<<<<
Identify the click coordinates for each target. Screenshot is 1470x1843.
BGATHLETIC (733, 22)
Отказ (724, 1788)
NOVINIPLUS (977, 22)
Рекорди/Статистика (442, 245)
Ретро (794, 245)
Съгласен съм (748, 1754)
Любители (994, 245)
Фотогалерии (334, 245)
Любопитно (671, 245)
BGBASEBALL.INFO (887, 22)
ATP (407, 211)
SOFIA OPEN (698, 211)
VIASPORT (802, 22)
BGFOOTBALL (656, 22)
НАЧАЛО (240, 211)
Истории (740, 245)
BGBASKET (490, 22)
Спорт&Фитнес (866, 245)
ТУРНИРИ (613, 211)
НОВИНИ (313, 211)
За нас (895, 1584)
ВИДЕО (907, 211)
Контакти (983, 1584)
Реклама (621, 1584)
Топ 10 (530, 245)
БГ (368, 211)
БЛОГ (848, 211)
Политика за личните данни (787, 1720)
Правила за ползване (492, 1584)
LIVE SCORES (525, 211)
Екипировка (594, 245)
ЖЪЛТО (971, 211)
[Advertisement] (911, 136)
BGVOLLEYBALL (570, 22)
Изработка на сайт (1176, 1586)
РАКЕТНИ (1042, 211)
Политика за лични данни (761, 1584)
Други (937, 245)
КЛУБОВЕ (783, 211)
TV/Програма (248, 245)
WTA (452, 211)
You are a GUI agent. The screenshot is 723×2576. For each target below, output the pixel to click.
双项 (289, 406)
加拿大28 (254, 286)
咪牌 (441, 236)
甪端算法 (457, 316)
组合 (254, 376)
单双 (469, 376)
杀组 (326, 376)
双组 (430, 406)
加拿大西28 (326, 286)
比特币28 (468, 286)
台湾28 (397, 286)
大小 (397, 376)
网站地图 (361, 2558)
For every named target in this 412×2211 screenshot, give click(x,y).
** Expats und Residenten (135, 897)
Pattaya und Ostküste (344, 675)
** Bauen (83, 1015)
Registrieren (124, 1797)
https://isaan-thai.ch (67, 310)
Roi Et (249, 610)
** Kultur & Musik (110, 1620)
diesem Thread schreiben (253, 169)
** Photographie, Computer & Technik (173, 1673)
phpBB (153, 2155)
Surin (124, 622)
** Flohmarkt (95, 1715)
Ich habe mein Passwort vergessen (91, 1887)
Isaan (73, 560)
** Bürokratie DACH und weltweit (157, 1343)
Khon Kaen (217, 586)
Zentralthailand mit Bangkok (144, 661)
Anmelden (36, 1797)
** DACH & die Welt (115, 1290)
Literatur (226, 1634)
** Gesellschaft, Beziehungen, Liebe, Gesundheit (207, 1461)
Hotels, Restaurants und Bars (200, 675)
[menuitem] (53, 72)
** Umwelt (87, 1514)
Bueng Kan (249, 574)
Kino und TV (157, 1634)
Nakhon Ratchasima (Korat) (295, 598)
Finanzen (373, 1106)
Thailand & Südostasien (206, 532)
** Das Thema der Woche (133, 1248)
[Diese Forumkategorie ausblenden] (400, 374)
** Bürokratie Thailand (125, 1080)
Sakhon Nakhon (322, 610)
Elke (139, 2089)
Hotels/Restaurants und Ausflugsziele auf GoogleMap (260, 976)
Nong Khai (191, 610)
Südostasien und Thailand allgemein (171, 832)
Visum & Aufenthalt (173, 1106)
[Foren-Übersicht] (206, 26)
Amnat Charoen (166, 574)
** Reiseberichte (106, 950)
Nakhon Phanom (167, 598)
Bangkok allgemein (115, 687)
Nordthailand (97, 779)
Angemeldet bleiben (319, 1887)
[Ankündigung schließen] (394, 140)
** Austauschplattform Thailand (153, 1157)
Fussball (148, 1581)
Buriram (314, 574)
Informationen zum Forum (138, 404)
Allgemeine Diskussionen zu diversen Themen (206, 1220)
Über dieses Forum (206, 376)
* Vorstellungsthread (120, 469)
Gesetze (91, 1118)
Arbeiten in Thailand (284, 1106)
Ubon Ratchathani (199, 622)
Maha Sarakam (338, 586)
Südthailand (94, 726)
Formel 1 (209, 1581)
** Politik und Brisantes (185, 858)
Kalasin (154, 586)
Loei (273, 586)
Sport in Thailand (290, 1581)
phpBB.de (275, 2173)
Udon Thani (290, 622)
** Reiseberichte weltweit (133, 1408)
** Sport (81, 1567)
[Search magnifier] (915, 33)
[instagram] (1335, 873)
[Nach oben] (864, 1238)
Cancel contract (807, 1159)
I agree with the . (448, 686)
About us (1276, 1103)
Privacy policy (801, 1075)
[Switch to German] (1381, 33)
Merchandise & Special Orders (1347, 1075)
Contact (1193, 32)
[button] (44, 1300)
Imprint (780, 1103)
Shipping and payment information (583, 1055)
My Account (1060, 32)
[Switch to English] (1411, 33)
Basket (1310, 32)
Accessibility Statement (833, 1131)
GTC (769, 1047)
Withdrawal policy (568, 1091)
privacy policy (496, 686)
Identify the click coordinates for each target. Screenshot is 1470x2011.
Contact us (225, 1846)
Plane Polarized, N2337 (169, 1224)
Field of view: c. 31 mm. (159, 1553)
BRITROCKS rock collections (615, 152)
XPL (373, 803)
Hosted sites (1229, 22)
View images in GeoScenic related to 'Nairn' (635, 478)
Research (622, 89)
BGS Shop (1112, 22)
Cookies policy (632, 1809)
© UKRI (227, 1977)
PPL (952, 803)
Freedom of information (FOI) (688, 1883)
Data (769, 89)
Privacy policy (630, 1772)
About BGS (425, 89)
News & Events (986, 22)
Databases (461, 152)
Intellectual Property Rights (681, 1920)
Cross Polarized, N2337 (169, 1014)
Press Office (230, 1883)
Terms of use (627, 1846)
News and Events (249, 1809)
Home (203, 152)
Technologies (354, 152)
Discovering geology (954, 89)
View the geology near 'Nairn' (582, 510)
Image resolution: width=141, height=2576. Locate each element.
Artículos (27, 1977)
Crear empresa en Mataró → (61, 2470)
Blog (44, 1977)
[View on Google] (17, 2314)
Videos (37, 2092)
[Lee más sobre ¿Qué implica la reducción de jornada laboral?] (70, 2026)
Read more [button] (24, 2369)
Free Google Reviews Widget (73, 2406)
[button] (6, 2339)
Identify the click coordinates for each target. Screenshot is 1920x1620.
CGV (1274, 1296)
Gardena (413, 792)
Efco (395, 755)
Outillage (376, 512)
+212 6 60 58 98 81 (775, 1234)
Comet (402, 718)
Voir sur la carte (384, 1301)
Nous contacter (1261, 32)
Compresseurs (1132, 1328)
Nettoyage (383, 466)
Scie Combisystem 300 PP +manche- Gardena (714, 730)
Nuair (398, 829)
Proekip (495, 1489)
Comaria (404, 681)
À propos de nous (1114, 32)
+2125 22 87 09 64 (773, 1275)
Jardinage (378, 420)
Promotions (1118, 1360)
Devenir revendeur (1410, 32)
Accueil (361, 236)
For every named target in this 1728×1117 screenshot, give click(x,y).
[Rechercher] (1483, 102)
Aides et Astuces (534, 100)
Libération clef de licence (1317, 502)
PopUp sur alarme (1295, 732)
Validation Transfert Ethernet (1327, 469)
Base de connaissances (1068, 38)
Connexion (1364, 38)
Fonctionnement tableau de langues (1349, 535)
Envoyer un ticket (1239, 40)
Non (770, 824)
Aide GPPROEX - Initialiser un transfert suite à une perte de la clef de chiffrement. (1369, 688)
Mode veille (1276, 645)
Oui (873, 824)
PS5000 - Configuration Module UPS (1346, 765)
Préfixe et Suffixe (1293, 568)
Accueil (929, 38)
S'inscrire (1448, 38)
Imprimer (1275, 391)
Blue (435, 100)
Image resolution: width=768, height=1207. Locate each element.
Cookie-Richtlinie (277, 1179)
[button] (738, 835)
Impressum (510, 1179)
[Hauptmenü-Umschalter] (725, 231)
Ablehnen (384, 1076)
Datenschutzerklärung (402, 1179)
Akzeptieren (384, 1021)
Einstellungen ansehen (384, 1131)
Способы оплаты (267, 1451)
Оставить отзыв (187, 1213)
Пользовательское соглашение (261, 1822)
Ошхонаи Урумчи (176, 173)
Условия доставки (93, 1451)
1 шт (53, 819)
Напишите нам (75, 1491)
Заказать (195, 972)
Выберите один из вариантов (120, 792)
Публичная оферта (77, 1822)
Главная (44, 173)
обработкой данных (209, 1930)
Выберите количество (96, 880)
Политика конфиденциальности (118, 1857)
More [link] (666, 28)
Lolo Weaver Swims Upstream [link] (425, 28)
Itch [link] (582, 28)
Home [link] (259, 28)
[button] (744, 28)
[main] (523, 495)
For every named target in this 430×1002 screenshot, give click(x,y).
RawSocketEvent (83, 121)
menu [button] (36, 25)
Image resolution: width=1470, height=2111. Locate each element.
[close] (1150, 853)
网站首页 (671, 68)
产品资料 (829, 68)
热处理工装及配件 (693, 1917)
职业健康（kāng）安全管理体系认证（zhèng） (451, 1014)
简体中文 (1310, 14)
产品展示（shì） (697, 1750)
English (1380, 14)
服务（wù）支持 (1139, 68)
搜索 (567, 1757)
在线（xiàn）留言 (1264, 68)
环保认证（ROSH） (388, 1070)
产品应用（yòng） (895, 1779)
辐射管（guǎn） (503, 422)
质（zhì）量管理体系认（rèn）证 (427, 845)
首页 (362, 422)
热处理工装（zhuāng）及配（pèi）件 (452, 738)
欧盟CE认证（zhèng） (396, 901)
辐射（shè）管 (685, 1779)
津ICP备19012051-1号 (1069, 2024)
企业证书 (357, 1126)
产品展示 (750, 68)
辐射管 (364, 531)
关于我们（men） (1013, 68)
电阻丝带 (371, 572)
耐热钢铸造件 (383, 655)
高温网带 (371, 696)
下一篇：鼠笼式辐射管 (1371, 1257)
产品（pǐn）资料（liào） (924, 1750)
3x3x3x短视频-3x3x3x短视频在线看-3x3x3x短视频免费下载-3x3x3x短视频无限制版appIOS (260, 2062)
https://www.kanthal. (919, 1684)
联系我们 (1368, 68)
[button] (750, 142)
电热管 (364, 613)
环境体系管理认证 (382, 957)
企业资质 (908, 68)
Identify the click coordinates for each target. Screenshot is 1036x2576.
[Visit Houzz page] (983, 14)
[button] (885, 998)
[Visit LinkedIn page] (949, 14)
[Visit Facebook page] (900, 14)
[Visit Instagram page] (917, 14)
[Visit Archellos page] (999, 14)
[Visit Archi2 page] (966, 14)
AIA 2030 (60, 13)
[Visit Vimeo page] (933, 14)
>>>>
Copy out only the lines above from the one with "Топ 10 (530, 245)" to the one with "[Ankündigung schließen] (394, 140)", inclusive, exactly as they stand.

Топ 10 (530, 245)
БГ (368, 211)
БЛОГ (848, 211)
Политика за личните данни (787, 1720)
Правила за ползване (492, 1584)
LIVE SCORES (525, 211)
Екипировка (594, 245)
ЖЪЛТО (971, 211)
[Advertisement] (911, 136)
BGVOLLEYBALL (570, 22)
Изработка на сайт (1176, 1586)
РАКЕТНИ (1042, 211)
Политика за лични данни (761, 1584)
Други (937, 245)
КЛУБОВЕ (783, 211)
TV/Програма (248, 245)
WTA (452, 211)
You are a GUI agent. The screenshot is 723×2576. For each target below, output the pixel to click.
双项 (289, 406)
加拿大28 (254, 286)
咪牌 (441, 236)
甪端算法 (457, 316)
组合 (254, 376)
单双 (469, 376)
杀组 (326, 376)
双组 (430, 406)
加拿大西28 (326, 286)
比特币28 (468, 286)
台湾28 (397, 286)
大小 (397, 376)
网站地图 (361, 2558)
For every named target in this 412×2211 screenshot, give click(x,y).
** Expats und Residenten (135, 897)
Pattaya und Ostküste (344, 675)
** Bauen (83, 1015)
Registrieren (124, 1797)
https://isaan-thai.ch (67, 310)
Roi Et (249, 610)
** Kultur & Musik (110, 1620)
diesem Thread schreiben (253, 169)
** Photographie, Computer & Technik (173, 1673)
phpBB (153, 2155)
Surin (124, 622)
** Flohmarkt (95, 1715)
Ich habe mein Passwort vergessen (91, 1887)
Isaan (73, 560)
** Bürokratie DACH und weltweit (157, 1343)
Khon Kaen (217, 586)
Zentralthailand mit Bangkok (144, 661)
Anmelden (36, 1797)
** DACH & die Welt (115, 1290)
Literatur (226, 1634)
** Gesellschaft, Beziehungen, Liebe, Gesundheit (207, 1461)
Hotels, Restaurants und Bars (200, 675)
[menuitem] (53, 72)
** Umwelt (87, 1514)
Bueng Kan (249, 574)
Kino und TV (157, 1634)
Nakhon Ratchasima (Korat) (295, 598)
Finanzen (373, 1106)
Thailand & Südostasien (206, 532)
** Das Thema der Woche (133, 1248)
[Diese Forumkategorie ausblenden] (400, 374)
** Bürokratie Thailand (125, 1080)
Sakhon Nakhon (322, 610)
Elke (139, 2089)
Hotels/Restaurants und Ausflugsziele auf GoogleMap (260, 976)
Nong Khai (191, 610)
Südostasien und Thailand allgemein (171, 832)
Visum & Aufenthalt (173, 1106)
[Foren-Übersicht] (206, 26)
Amnat Charoen (166, 574)
** Reiseberichte (106, 950)
Nakhon Phanom (167, 598)
Bangkok allgemein (115, 687)
Nordthailand (97, 779)
Angemeldet bleiben (319, 1887)
[Ankündigung schließen] (394, 140)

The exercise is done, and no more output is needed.